Updated: Jun 7, 2021
This is a simple question that can literally save you thousands of dollars in expenses when deciding how to start your Hotshot career. In the book, "Hamlet" by Shakespeare, Shakespeare poses the question, "To be or not to be" in reference to having life or seeing death. Though this may seem to be a dark analogy, when it comes to starting a Hotshot business your success or failure greatly depends on how you begin. To lease or not lease is a question that many people starting their Hotshot career do not ask but it's one of most critical questions in route to your success. Lets dig in to this!
I don't need to lease, I own my own!
My question to you would be, what exactly do you own? Many people hear lease and immediately think about a rental/lease vehicle. While this may be a correct line of thinking, when it comes to Hotshot Trucking, the term "Lease" also refers to your choice of operation. You may have your own truck and/or trailer but then "lease on to" a trucking company that is already in operation. Vice versa, you may lease your truck and trailer from a company where you may pay a monthly cost plus mileage while owning your DOT/authority. The terms own and lease do not simply refer to purchasing or renting a truck and/or trailer but also to the way you begin operating.
Oh I see, so what is it like to lease on to another company?
This is something that many new drivers decide to do. But is it really the best way to begin? This goes back to the original question, to lease or not to lease? When leasing your leased or owned truck and trailer on to a company that is well established, you often benefit from the following perks:
No Insurance Down Payment (Normally multiple thousands of dollars)
Established Network Of Customers
Weekly pay checks
Fuel Card with discounts
No administrative responsibilities
Experience and professional assistants
Room to expand more of your own trucks
Financial backing and network of support
Minimal delay to begin operating
There are many other perks to leasing your equipment on to another company but they are largely based on which company you choose to lease on with.
That sounds great! Why wouldn't I lease?
The alternative to leasing on to another's authority is to own your own. While this may be an attractive idea, let's consider what is most attractive about it:
No percentages paid to another company for "Leasing on"
You can say you own your authority, what a great accomplishment!
You make all decisions about any and everything that happens
Having your own authority is surely something to be proud of. And while it may be attractive, there is no end to the work required to begin, start, and maintain your authority. But begin and start are the same thing! Well, this is how we briefly break the two down:
Begin (Where the greatest expenses are)
Apply for authority
Apply for state authorities
Acquire all supporting requirements
Prepare for DOT Compliance
Obtain weight/multistate registration
Obtain operating equipment (More than just truck and trailer)
Set up invoicing
Identify how you will obtain freight
Start (Once legal and compliant to begin driving)

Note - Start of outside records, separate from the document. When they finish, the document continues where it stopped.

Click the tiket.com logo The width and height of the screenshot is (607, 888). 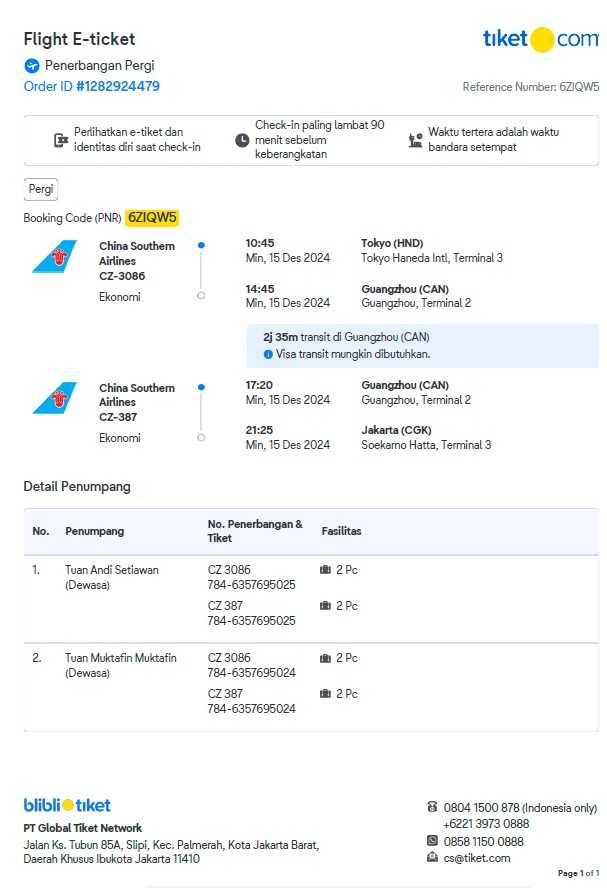pyautogui.click(x=540, y=39)
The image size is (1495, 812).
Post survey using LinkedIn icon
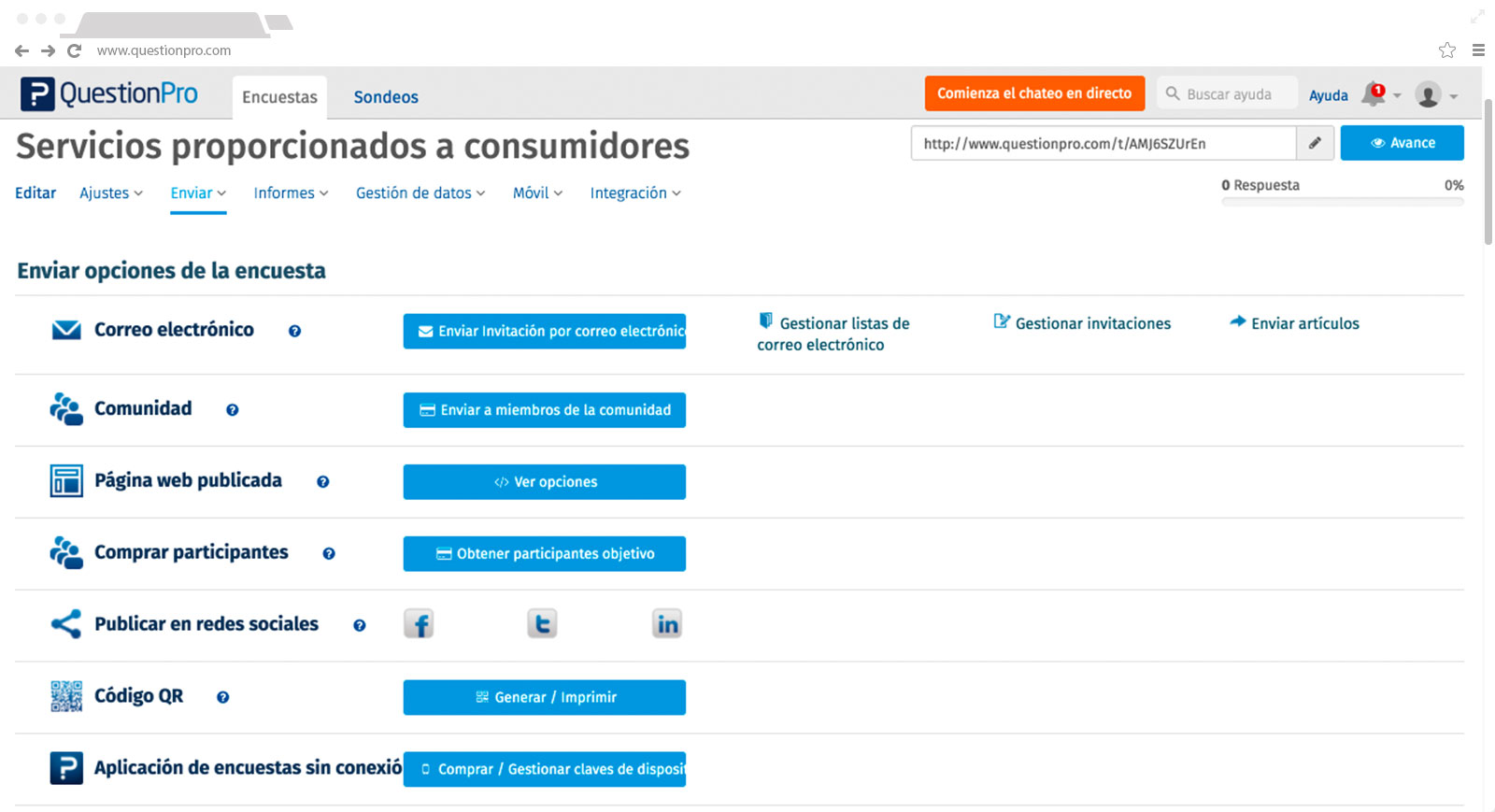click(x=667, y=624)
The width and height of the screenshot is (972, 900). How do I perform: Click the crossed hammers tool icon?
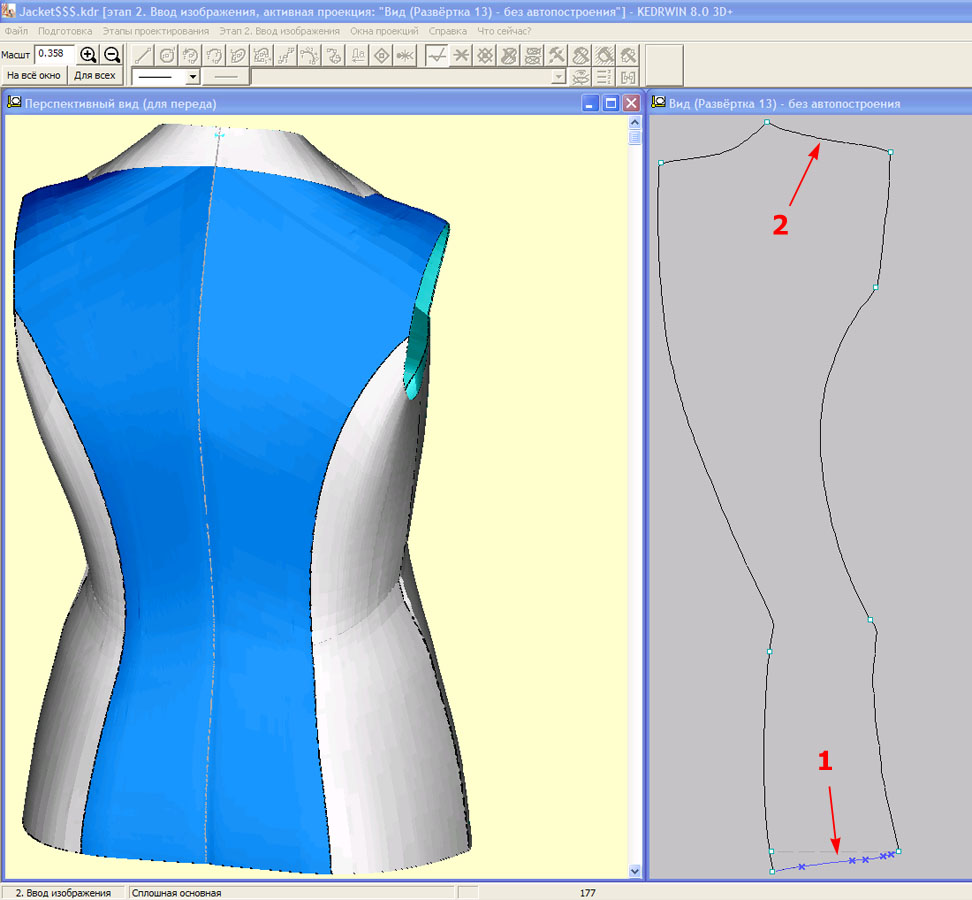click(x=556, y=56)
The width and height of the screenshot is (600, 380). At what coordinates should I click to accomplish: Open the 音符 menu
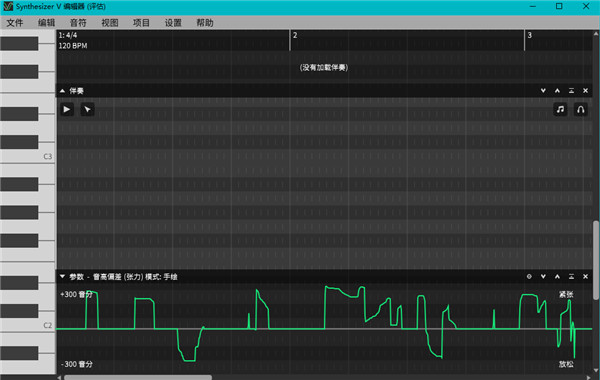pos(78,23)
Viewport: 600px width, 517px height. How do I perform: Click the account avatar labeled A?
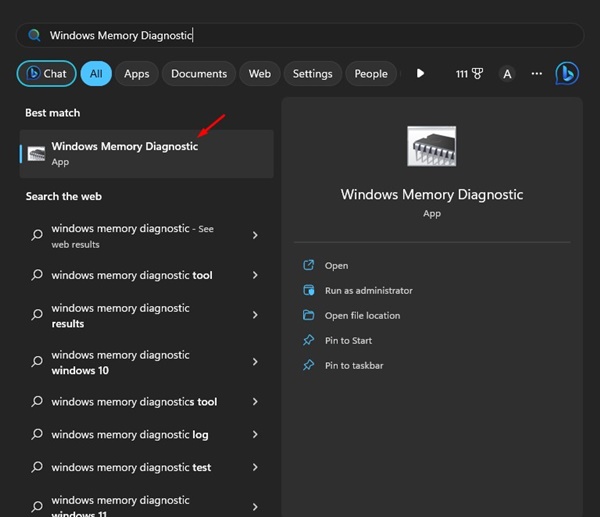(507, 74)
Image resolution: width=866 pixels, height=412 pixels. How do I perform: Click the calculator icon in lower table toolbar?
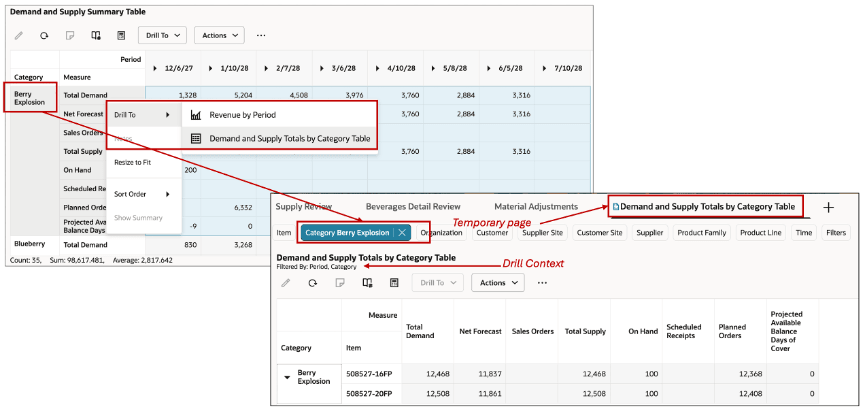point(394,283)
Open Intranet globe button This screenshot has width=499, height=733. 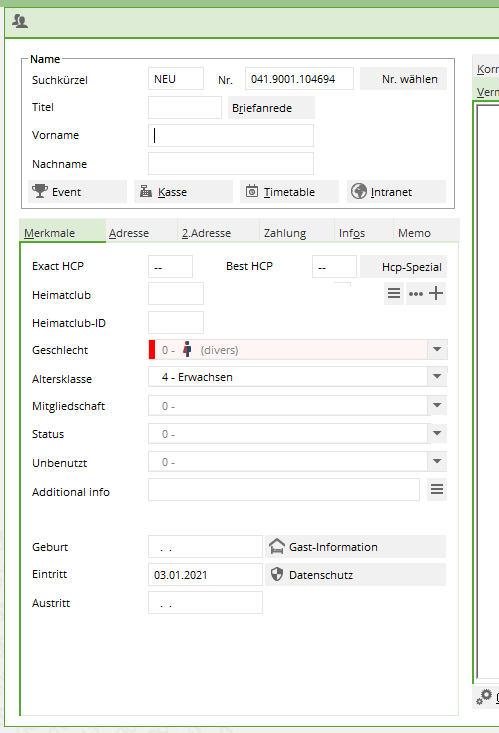(x=396, y=192)
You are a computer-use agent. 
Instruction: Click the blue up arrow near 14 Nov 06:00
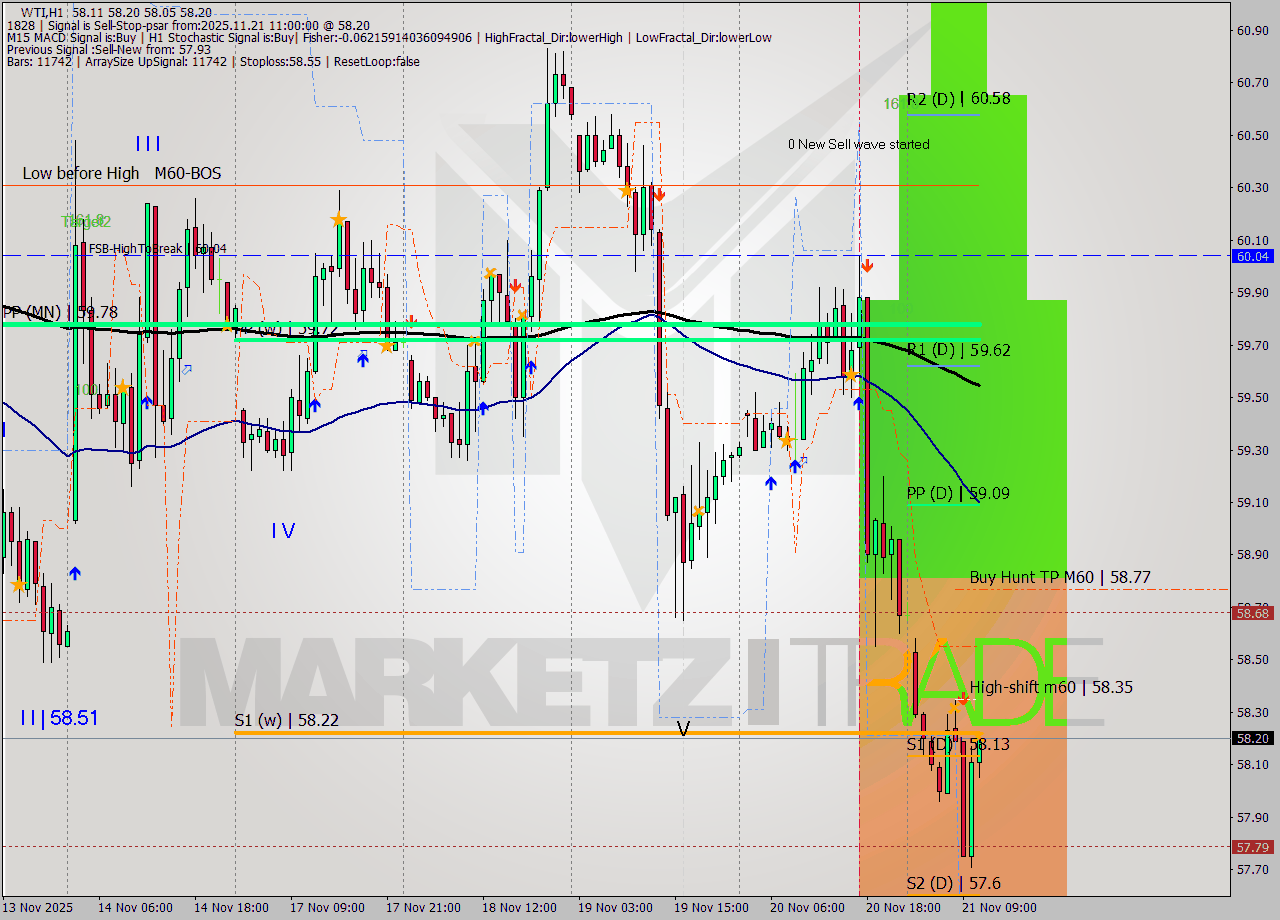75,573
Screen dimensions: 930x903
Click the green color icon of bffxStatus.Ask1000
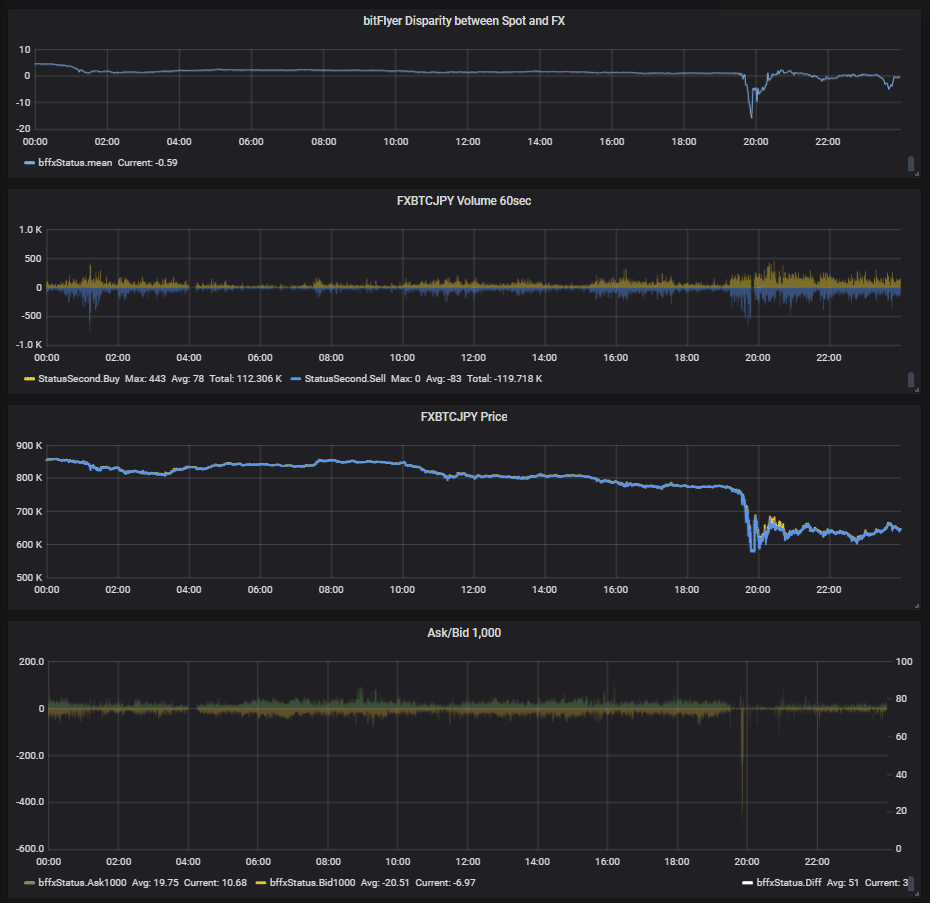[30, 882]
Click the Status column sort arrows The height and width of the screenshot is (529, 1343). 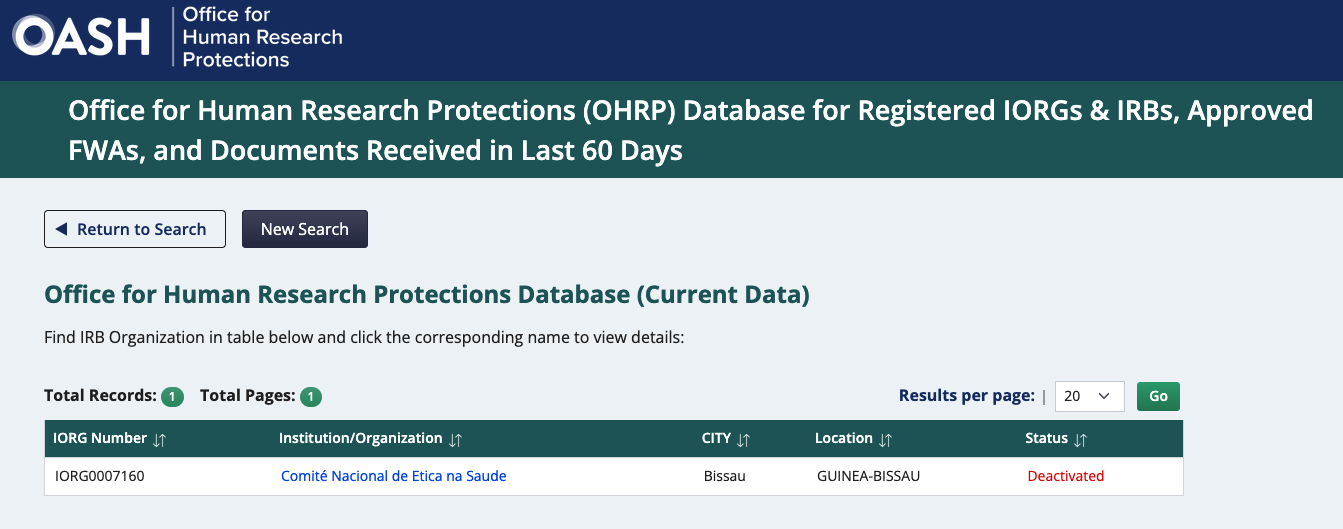[1081, 440]
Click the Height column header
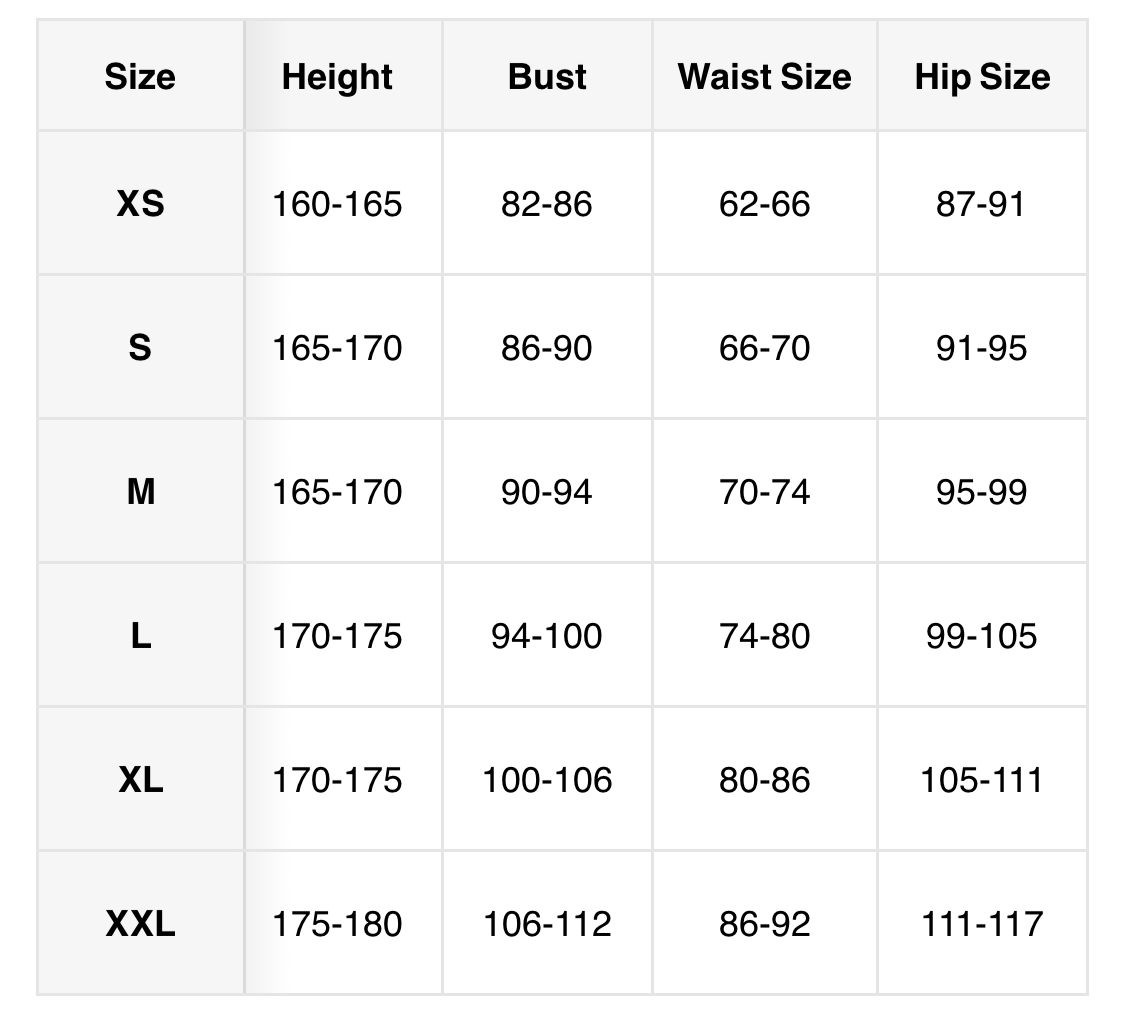Image resolution: width=1125 pixels, height=1019 pixels. coord(337,77)
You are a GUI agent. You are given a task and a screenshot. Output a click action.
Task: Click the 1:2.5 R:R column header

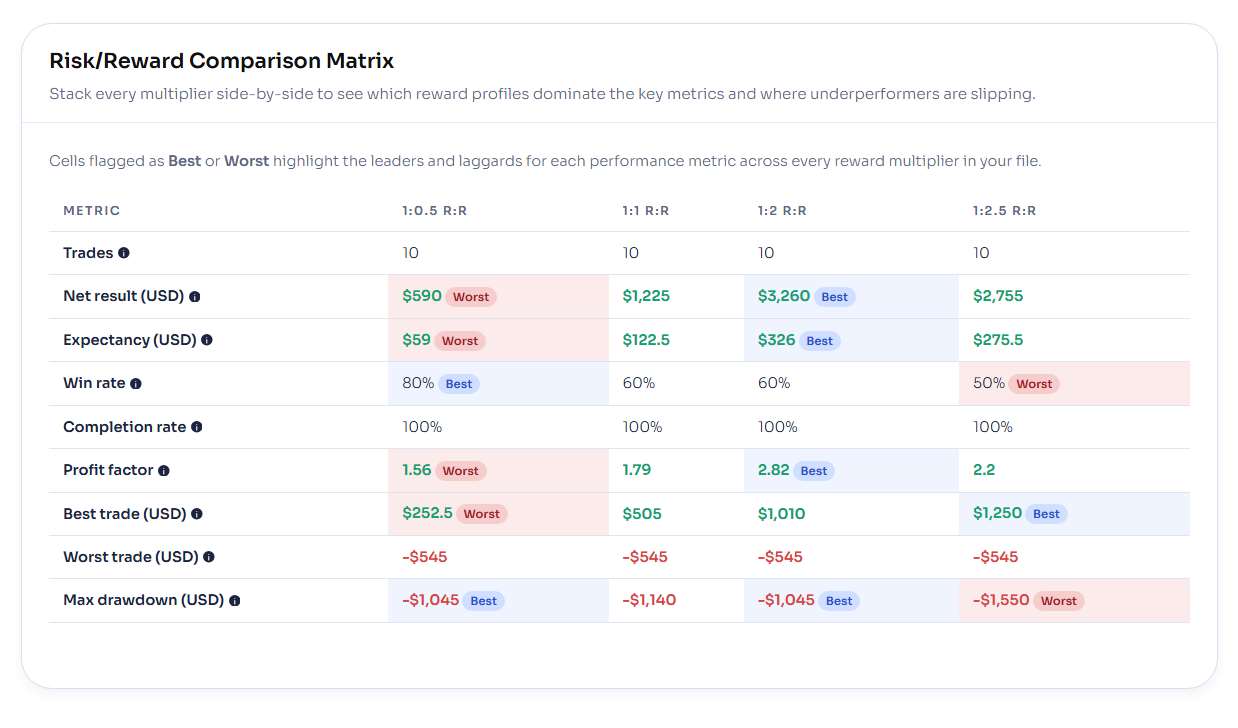(x=1004, y=211)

Ensure DOT Compliance as a driver
Ensure payment for each load completed
Ensure freight movements are consistent for profit
Be financially prepared for warranty/non warranty breakdowns
Ensure proper permits for each operation/state driven
Ensure compliance in all DOT required areas including driver and vehicle
Pass entry office Audit with DOT officer
Complete both driver and administrative tasks daily
Ensure financial solvency by earning enough and collecting all payments
As you can see, there is a lot of work required for having your own authority but its success is highly rewarding. Nonetheless, the success that you can have while leased on to another authority can be equally rewarding with far less work. We at Chronicle Logistics believe that a new venture's better option is to lease on with another company and expand. Once the new venture has outgrown its shell, then would be a sensible time to transition to ones own authority. By leasing onto a company such as Chronicle Logistics, you significantly limit your financial risk all while building your company and earning money. The alternative may be sitting on the sideline and waiting weeks or sometimes months for everything to get started. To lease or not to lease, that is the question.